Immigration Protests in Capitol Offices Strain Police

Hannah Hess and Bridget Bowman, Roll Call, February 12, 2015

Tears welling in her eyes, Maria Sotomayor explained to a staffer in the office of Rep. Lou Barletta how the Pennsylvania Republican put her family at risk by attempting to dismantle President Barack Obama’s executive orders on immigration.

“It’s not about politics,” chanted Sotomayor echoed by four other protesters. “But it’s about the people that they’re hurting. It’s about our grandmothers, our grandfathers, our mothers and fathers.” The 22-year-old, representing the Pennsylvania Immigration and Citizenship Coalition, was one of 300 protesters who descended Wednesday on Capitol Hill to stage sit-in demonstrations in the offices of Republican leaders and outspoken anti-immigration critics.

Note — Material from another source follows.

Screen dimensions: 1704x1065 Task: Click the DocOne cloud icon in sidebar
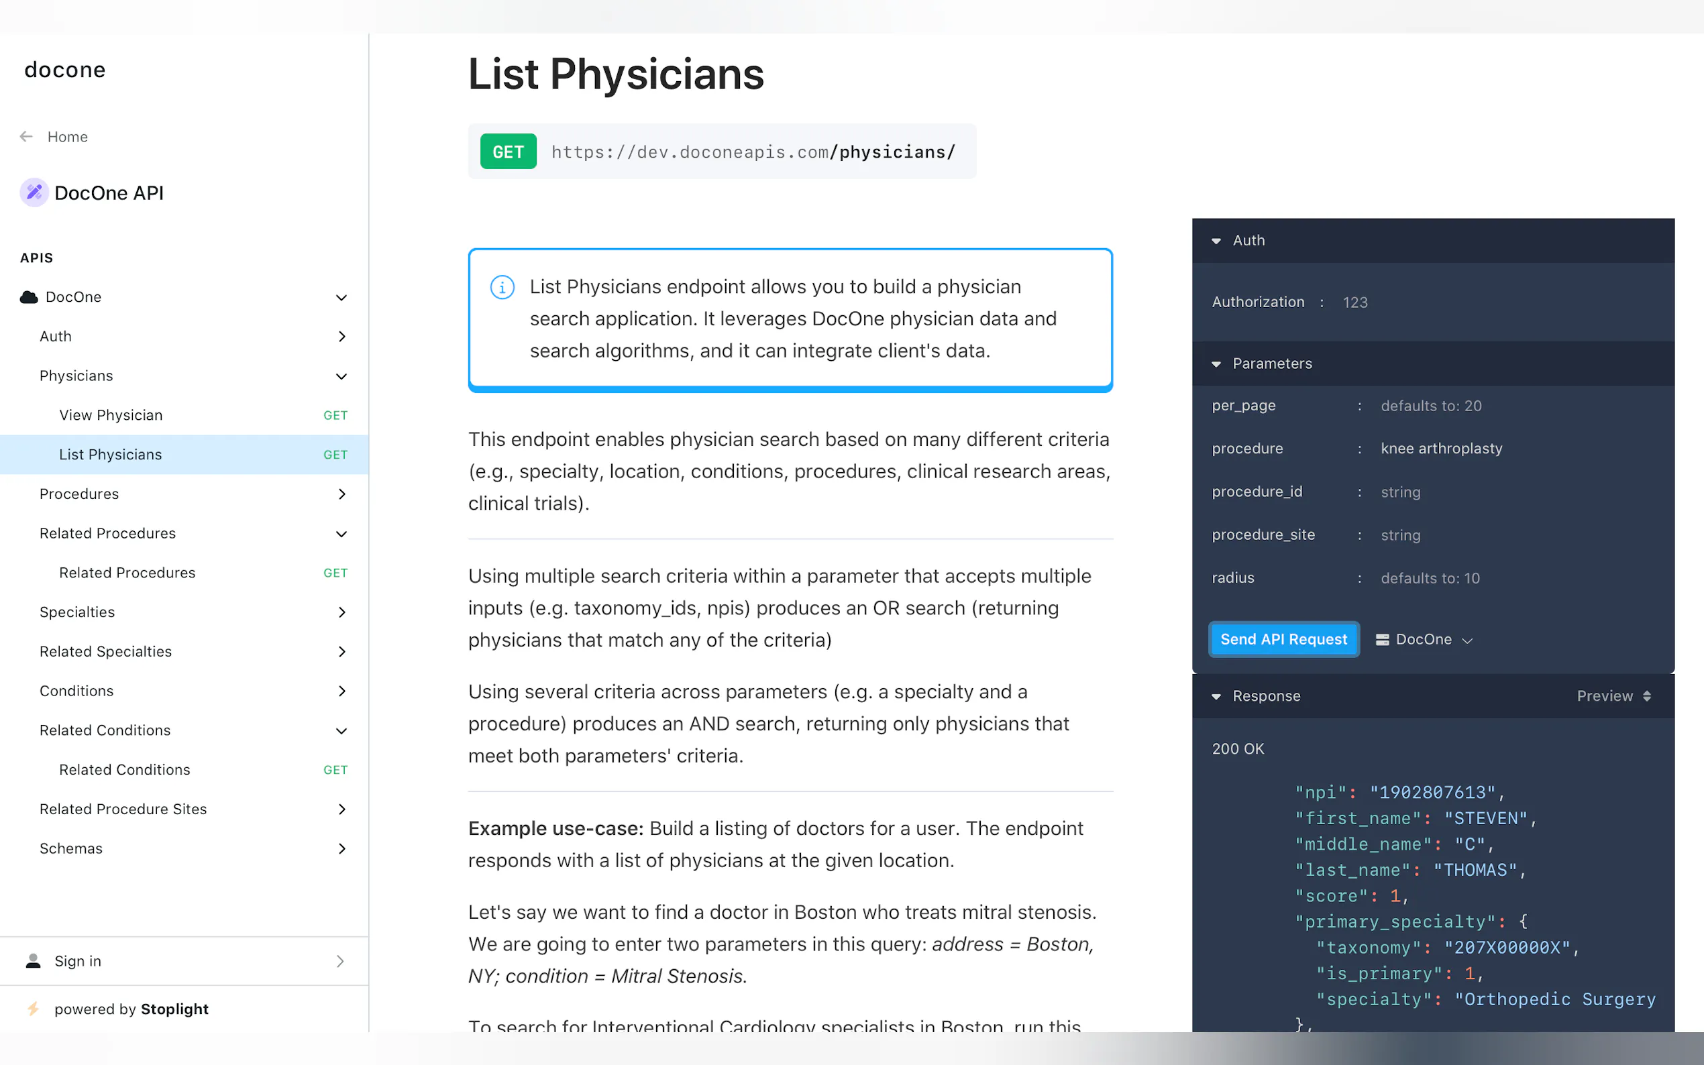tap(29, 297)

One floor above Barletta’s quarters in the Cannon House Office Building, 10 protesters huddled in the midst of House Homeland Security Committee Chairman Michael McCaul’s office, raising their voices to the Texas Republican’s staff.

Chants also rang throughout Senate office buildings, where protesters dispersed, putting a strain on Capitol Police. The department responded to multiple reports of demonstration activity throughout the Hill, according to Capitol Police spokespeople.

Roughly a dozen protesters staged a sit-in at Sen. John Cornyn’s office in the Hart Senate Office Building, chanting loudly. When officers arrived, the protesters agreed to leave the Texas Republican’s office, but first joined hands in a circle to pray for the officers, Cornyn, and the families affected by the deportations.


Capitol Police spokesman Shennell Antrobus reported five arrests stemming from the demonstrations, including four males and one juvenile female. They are being charged with crowding, obstructing or incommoding.


The group of around a dozen protesters then left the office building, chanting loudly, and drawing some curious staffers out of their offices.

“Congresso, escucha, estamos en la lucha,” they chanted, which translates to, “Congress, listen, we are engaged in the struggle.”